— Begin —

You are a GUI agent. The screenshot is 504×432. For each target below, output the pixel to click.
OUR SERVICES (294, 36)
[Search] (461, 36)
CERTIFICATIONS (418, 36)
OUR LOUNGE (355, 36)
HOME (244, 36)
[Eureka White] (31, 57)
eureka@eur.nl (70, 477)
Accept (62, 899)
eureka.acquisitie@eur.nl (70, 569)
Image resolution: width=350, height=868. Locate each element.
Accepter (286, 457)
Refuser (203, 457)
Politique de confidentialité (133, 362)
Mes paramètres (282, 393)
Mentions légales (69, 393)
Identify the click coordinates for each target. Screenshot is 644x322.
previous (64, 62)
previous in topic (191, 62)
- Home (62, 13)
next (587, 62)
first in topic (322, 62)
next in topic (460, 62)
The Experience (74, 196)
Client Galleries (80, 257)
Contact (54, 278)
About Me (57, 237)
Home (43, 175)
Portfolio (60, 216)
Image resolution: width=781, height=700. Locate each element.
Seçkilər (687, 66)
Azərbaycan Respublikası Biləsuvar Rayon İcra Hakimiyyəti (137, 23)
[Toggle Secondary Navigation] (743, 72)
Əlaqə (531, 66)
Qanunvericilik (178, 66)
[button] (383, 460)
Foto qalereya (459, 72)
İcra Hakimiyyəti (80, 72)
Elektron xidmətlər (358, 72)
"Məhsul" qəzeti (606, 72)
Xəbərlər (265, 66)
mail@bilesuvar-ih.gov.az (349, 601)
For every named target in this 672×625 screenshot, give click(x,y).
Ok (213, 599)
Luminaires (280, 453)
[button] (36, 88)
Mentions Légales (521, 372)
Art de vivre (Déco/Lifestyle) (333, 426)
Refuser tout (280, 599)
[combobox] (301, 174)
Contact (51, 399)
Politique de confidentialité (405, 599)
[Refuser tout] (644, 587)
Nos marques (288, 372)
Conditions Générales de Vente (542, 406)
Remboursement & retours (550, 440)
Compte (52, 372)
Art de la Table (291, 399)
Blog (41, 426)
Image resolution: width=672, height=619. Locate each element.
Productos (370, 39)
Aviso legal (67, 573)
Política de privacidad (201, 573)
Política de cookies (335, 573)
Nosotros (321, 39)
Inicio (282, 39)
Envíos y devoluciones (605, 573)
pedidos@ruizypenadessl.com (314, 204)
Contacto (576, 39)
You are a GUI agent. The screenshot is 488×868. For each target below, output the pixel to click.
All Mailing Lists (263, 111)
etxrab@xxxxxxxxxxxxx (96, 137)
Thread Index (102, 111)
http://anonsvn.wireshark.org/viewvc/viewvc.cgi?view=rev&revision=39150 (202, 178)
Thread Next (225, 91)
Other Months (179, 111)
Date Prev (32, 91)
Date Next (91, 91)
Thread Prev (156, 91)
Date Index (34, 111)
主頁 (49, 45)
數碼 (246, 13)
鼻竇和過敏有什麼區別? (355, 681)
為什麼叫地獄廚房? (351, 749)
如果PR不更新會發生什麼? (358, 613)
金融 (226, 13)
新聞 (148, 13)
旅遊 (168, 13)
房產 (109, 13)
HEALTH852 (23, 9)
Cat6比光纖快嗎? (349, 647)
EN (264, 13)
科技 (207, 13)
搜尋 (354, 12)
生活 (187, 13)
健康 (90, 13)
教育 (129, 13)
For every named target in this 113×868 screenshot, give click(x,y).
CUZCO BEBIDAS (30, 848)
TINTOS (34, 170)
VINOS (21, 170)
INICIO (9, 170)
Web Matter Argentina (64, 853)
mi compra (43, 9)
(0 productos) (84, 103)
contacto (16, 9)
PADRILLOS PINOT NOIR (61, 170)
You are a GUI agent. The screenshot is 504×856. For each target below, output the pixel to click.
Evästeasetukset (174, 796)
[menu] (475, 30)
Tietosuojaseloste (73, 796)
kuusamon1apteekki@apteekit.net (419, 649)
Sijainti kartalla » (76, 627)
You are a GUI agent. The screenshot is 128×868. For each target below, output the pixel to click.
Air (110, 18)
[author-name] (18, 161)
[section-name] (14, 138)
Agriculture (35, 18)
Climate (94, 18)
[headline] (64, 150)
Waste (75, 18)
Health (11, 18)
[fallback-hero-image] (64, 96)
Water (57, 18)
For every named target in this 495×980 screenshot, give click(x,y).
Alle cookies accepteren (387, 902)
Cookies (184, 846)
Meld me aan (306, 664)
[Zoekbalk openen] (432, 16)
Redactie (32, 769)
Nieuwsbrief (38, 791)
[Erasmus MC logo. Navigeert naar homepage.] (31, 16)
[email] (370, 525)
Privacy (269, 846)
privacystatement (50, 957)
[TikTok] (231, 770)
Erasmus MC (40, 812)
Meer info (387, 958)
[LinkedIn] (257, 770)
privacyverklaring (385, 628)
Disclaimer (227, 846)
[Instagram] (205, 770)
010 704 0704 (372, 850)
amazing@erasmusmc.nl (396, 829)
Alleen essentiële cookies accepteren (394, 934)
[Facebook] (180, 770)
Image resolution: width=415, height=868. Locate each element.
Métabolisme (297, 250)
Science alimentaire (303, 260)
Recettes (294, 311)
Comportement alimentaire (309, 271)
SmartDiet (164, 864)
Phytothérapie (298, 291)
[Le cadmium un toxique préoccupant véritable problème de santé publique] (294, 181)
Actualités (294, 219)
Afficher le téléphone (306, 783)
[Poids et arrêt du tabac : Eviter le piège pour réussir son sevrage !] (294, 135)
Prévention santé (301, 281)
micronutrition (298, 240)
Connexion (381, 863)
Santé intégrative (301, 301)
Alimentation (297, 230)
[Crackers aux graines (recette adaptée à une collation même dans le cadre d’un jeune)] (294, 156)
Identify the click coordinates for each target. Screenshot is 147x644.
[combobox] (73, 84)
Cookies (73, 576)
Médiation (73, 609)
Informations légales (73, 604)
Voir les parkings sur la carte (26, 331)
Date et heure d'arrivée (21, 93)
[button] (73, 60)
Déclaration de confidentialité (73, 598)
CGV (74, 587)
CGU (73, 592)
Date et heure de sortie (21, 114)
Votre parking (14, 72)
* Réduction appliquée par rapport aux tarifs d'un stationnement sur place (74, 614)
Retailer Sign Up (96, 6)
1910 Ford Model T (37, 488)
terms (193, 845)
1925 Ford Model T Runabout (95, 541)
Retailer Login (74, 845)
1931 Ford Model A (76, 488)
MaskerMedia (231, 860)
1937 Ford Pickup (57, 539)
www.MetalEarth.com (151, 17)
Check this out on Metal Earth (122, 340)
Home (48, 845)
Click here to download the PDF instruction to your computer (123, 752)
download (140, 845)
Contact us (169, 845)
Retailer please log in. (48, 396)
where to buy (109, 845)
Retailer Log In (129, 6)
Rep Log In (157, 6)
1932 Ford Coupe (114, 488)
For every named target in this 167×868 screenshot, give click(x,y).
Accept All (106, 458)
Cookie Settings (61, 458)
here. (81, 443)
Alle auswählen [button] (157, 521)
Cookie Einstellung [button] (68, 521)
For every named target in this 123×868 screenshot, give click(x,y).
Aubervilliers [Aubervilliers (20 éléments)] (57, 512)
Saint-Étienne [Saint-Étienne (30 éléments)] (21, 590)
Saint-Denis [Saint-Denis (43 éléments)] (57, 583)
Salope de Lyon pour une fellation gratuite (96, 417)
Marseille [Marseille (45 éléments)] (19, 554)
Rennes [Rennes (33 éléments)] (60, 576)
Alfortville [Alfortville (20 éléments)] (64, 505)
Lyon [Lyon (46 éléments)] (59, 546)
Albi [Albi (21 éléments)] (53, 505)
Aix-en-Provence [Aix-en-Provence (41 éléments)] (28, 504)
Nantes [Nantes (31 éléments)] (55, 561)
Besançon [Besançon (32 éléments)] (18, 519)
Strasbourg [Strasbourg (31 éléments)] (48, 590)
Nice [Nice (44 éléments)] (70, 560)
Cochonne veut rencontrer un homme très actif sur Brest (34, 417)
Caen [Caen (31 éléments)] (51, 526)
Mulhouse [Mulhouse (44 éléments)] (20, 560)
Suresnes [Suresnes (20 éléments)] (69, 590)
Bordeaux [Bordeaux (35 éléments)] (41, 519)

— End —

## Short exercise
Starting at the line that has "privacyverklaring (385, 628)" and stopping after the line that has "where to buy (109, 845)", rewrite those lines with "Retailer" swapped for "Dealer" and everything else unchanged.

## Answer for this exercise
privacyverklaring (385, 628)
Disclaimer (227, 846)
[Instagram] (205, 770)
010 704 0704 (372, 850)
amazing@erasmusmc.nl (396, 829)
Alleen essentiële cookies accepteren (394, 934)
[Facebook] (180, 770)
Image resolution: width=415, height=868. Locate each element.
Métabolisme (297, 250)
Science alimentaire (303, 260)
Recettes (294, 311)
Comportement alimentaire (309, 271)
SmartDiet (164, 864)
Phytothérapie (298, 291)
[Le cadmium un toxique préoccupant véritable problème de santé publique] (294, 181)
Actualités (294, 219)
Afficher le téléphone (306, 783)
[Poids et arrêt du tabac : Eviter le piège pour réussir son sevrage !] (294, 135)
Prévention santé (301, 281)
micronutrition (298, 240)
Connexion (381, 863)
Santé intégrative (301, 301)
Alimentation (297, 230)
[Crackers aux graines (recette adaptée à une collation même dans le cadre d’un jeune)] (294, 156)
Identify the click coordinates for each target. Screenshot is 147x644.
[combobox] (73, 84)
Cookies (73, 576)
Médiation (73, 609)
Informations légales (73, 604)
Voir les parkings sur la carte (26, 331)
Date et heure d'arrivée (21, 93)
[button] (73, 60)
Déclaration de confidentialité (73, 598)
CGV (74, 587)
CGU (73, 592)
Date et heure de sortie (21, 114)
Votre parking (14, 72)
* Réduction appliquée par rapport aux tarifs d'un stationnement sur place (74, 614)
Dealer Sign Up (96, 6)
1910 Ford Model T (37, 488)
terms (193, 845)
1925 Ford Model T Runabout (95, 541)
Dealer Login (74, 845)
1931 Ford Model A (76, 488)
MaskerMedia (231, 860)
1937 Ford Pickup (57, 539)
www.MetalEarth.com (151, 17)
Check this out on Metal Earth (122, 340)
Home (48, 845)
Click here to download the PDF instruction to your computer (123, 752)
download (140, 845)
Contact us (169, 845)
Dealer please log in. (48, 396)
where to buy (109, 845)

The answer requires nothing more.